**Document segment**.

The Joyce Book

By Lauren Holmes

Published in 1933 by the Oxford University Press, The Joyce Book contains settings of the thirteen poems of James Joyce’s Pomes Penyeach by thirteen different composers, as well as a sketch of the writer by Augustus John, an editor’s note by Herbert Hughes, a prologue by James Stephen, an essay titled “James Joyce as a Poet” by Padraic Colum, and an epilogue by Arthur Symons. Five hundred copies of the book were printed, and the proceeds were given to Joyce. The songs and composers included are as follows:

Tilly / E. J. Moeran
Watching the Needleboats at San Sabba / Arnold Bax
A Flower Given to My Daughter / Albert Roussel
She Weeps Over Rahoon / Herbert Hughes
Tutto è Sciolto / John Ireland
On the Beach at Fontana / Roger Sessions
Simples / Arthur Bliss
Flood / Herbert Howells
Nightpiece / George Antheil
Alone / Edgardo Carducci
A Memory of the Players in a Mirror at Midnight / Eugene Goossens
Bahnhofstrasse / C. W. Orr
A Prayer / Bernard van Dieren

The collection was first conceived of in 1929 by Herbert Hughes and Arthur Bliss. Hughes relates the story in his editor’s note:

“We were attending a festival of contemporary chamber music arranged by Elizabeth Sprague Coolidge, and James Joyce had accompanied us to the Palais Royal where works of Bliss and Roussel and others were being performed. The subjective association of chamber music – that is, of intimate music, with the poetry of Joyce was to us like the association of wind and wave, of light and heat; and the idea of this collaboration, urged maybe by the emotional incidence of the festival, seemed to occur to us at the same moment.

**Task details**.
Answer these questions from the article on The Joyce Book:
1. How many copies of the book were printed?
2. Which composer set "Nightpiece"?
3. In what year was the collection first conceived?

**Source information**.
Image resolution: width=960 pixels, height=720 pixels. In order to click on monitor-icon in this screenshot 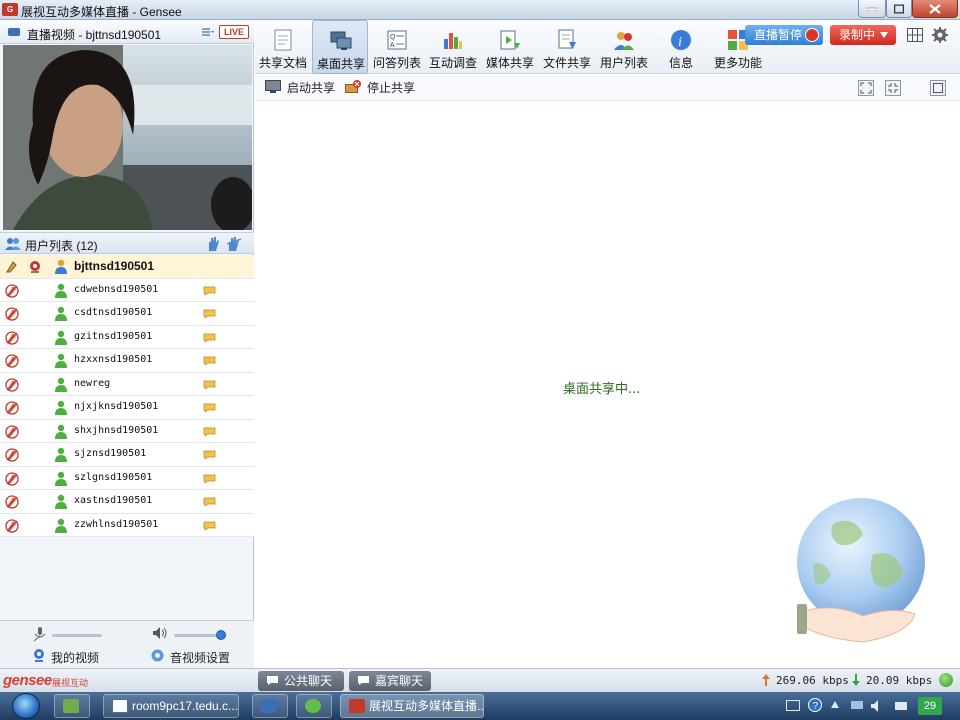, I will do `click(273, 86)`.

---

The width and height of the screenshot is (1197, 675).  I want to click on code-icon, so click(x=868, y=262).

**Answer to the problem**.
1. Five hundred
2. George Antheil
3. 1929